Der lange Schatten der IRA

Krisengespräche in der nordirischen Hauptstadt Belfast

  • Meike Stolp, Belfast
  • Lesedauer: 2 Min.
In Nordirland haben am Montag Krisengespräche begonnen, nachdem Regierungschef Robinson zurückgetreten ist.

Die Zeichen stehen wieder auf Krise in Stormont, dem Sitz der nordirischen Regionalregierung in Belfast. Dort sollen in den kommenden Wochen die am Montag begonnenen Gespräche zwischen den probritischen und den proirischen Parteien sicherstellen, dass das 1998 nach dem Karfreitagsabkommen entstandene politische System, das beiden Seiten Regierungsbeteiligung zugesteht, in Kraft bleibt. Das Gleichgewicht war massiv gestört worden, als Regionalregierungschef Peter Robinson von der protestantischen Democratic Unionist Party vor zwei Wochen zurücktrat, weil die Irisch Republikanische Armee (IRA) weiterhin im Untergrund bewaffnet agieren soll. Auslöser für die neuerliche Krise war im Mai die Ermordung des einstigen IRA-Kämpfers Gerard »Jock« Davison. Der ehemals wichtige Kommandant unterstützte die Parteilinie Sinn Feíns als politischer Arm der IRA nach Unterzeichnung des Friedensabkommens, das den 30-jährigen Bürgerkrieg beendete. Er war das höchstrangige IRA-Mitglied in Belfast, das seit 1998 getötet worden ist.

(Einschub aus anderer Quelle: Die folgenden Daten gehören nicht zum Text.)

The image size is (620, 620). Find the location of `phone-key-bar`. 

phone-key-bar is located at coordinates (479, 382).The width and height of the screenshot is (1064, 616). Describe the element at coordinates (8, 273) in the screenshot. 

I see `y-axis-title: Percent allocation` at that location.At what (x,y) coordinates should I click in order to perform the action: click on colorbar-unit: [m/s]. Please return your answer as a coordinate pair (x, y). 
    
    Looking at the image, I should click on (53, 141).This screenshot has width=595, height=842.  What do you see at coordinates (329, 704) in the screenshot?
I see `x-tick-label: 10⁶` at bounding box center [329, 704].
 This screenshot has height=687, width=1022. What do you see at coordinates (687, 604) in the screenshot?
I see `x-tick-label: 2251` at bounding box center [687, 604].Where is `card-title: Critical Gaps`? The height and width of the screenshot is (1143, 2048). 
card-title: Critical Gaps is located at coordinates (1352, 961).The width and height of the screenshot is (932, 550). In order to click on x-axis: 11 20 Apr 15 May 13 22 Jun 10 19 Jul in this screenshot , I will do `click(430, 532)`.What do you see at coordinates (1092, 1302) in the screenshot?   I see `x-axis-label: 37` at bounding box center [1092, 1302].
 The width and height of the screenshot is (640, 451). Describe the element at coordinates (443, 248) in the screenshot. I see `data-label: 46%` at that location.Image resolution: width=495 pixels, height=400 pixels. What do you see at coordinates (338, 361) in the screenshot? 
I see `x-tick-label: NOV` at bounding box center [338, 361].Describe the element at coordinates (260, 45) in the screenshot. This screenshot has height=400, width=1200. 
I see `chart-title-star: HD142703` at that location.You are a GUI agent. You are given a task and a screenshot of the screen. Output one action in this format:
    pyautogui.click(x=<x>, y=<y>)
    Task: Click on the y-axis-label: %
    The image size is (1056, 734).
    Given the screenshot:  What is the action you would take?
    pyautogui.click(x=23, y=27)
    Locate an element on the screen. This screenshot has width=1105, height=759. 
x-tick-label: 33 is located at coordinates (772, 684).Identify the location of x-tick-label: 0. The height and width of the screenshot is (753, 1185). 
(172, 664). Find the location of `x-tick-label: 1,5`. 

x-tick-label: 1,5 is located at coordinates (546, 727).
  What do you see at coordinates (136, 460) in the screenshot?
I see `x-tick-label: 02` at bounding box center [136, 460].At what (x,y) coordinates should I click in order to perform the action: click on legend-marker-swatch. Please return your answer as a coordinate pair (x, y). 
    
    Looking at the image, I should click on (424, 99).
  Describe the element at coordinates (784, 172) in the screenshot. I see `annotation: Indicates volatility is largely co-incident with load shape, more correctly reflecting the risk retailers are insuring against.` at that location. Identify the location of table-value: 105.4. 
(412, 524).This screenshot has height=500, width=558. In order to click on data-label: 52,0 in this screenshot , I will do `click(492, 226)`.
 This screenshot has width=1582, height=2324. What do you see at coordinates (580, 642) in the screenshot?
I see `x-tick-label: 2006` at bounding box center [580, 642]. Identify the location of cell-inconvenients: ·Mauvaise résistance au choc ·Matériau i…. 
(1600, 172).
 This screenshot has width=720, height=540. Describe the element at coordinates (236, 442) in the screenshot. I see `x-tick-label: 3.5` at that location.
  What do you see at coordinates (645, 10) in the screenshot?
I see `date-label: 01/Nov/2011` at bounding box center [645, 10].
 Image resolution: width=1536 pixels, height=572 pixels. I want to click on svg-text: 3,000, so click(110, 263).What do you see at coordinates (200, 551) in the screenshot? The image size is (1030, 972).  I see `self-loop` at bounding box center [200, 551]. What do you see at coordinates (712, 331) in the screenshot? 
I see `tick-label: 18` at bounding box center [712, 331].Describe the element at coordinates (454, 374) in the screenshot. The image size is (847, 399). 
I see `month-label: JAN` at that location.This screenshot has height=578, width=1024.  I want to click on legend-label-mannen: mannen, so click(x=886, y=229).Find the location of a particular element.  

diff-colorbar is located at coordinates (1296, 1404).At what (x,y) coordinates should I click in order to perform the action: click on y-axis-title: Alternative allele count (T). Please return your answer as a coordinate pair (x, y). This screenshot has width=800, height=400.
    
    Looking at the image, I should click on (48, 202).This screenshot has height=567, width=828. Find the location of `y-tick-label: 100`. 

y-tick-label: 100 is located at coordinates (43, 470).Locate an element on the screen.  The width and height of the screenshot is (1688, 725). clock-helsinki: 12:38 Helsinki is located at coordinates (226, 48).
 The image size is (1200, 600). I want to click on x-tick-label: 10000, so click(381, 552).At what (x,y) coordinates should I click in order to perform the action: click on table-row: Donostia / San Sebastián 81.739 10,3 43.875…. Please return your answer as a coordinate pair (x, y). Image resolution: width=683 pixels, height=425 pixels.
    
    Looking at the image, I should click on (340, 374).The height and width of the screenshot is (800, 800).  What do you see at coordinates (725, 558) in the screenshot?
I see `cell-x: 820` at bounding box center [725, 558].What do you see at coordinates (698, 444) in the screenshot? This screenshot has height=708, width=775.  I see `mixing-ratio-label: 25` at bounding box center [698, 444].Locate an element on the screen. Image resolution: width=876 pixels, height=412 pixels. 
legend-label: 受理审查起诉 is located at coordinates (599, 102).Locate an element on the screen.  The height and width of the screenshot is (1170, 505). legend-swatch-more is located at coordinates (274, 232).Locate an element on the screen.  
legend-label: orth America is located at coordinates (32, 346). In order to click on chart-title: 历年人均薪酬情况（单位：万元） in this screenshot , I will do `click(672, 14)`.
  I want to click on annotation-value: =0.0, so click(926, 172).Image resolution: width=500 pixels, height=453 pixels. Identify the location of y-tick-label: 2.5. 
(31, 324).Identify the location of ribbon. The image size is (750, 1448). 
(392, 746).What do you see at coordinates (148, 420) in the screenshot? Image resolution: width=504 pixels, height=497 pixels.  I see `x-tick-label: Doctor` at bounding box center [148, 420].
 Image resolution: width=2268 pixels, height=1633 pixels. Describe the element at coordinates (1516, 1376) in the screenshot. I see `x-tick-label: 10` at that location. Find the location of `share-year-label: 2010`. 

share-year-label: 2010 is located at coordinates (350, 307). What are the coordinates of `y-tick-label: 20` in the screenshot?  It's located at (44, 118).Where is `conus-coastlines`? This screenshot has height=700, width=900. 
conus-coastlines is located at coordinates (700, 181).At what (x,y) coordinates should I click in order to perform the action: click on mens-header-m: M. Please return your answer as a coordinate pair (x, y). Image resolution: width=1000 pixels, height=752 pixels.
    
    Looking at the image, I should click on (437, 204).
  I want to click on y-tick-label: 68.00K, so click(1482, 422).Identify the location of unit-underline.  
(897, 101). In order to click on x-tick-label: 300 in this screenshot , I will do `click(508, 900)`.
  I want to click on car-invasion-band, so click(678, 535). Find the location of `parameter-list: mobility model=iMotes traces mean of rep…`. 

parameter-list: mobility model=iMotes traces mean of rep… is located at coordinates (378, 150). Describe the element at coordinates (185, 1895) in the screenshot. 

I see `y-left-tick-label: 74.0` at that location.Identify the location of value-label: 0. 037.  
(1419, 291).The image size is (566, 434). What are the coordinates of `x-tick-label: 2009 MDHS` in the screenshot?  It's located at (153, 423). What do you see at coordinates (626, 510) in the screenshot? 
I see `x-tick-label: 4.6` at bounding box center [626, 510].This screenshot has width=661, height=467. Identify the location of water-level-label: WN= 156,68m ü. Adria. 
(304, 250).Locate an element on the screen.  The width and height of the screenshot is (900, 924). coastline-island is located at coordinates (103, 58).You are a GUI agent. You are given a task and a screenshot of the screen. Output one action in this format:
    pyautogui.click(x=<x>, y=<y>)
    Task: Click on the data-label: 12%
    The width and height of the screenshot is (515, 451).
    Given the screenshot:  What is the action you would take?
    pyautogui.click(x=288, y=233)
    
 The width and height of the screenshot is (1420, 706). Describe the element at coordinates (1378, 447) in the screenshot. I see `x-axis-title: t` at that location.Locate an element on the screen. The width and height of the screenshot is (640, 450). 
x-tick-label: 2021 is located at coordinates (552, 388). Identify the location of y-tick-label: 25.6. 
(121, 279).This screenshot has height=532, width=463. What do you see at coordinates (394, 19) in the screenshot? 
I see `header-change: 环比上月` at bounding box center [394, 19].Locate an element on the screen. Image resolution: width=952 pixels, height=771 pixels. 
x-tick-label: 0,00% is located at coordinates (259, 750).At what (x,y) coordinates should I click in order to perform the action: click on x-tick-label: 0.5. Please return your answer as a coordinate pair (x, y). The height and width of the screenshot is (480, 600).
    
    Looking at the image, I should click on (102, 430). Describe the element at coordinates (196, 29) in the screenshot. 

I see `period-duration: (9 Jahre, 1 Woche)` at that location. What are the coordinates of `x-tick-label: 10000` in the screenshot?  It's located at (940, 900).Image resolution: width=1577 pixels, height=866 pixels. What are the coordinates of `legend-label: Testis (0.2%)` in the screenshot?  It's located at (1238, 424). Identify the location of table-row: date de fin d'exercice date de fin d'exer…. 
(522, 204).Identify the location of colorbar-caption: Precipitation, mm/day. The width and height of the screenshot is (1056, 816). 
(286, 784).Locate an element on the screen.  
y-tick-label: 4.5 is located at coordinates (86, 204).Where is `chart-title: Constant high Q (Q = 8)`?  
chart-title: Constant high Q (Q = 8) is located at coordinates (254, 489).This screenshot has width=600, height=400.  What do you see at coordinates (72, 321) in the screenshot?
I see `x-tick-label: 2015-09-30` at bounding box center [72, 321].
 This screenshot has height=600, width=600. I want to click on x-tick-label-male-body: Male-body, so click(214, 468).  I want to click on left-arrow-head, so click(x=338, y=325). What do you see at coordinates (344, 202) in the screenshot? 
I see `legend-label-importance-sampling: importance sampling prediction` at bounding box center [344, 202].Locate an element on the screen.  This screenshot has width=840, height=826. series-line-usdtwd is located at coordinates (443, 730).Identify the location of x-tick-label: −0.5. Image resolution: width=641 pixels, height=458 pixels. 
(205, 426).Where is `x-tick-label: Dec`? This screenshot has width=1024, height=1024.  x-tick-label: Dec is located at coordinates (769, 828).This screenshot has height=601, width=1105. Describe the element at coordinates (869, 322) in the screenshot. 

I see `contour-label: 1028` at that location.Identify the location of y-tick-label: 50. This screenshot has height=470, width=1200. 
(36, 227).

Im August dann wurde ein weiterer Ex-IRA-Mann ermordet, ein führendes Mitglied der Abspaltung Provisional IRA (PIRA), der seit langem in einen Disput mit Davison verwickelt gewesen sein soll.

Die Nachwehen der ungeklärten Morde und die Diskussion um eine wiederbewaffnete IRA zwangen auch London zum Eingreifen. Doch die britische Regierung setzt nicht auf Parlamentsauflösung, sondern auf Verhandlungen. Die zuständige Ministerin Theresa Villiers warnte deshalb die Politiker, die seit Montag an den Krisengesprächen in Belfast teilnehmen, die Chance zur Klärung des Konflikts nicht verstreichen zu lassen. »Die politischen Anführer Nordirlands haben große Dinge in den vergangenen 20 Jahren geschaffen, indem sie zusammengearbeitet haben. Derselbe Geist muss nun auch in diese Gespräche eingebracht werden.«

Bis Mitte Oktober soll außerdem ein Bericht fertiggestellt werden, der die Rolle paramilitärischer Operationen in Nordirland unter die Lupe nimmt. In Auftrag gegeben wurde er von der britischen Regierung. Der Report soll helfen, die Gespräche in Belfast zu einem Ende zu führen. »Die jüngsten Ereignisse haben die anhalten Auswirkungen und das Vermächtnis der paramilitärischen Organisationen in Nordirland noch einmal hervorgehoben. Dieses Problem muss dringend in Angriff genommen werden«, erklärte Villiers die Position Londons.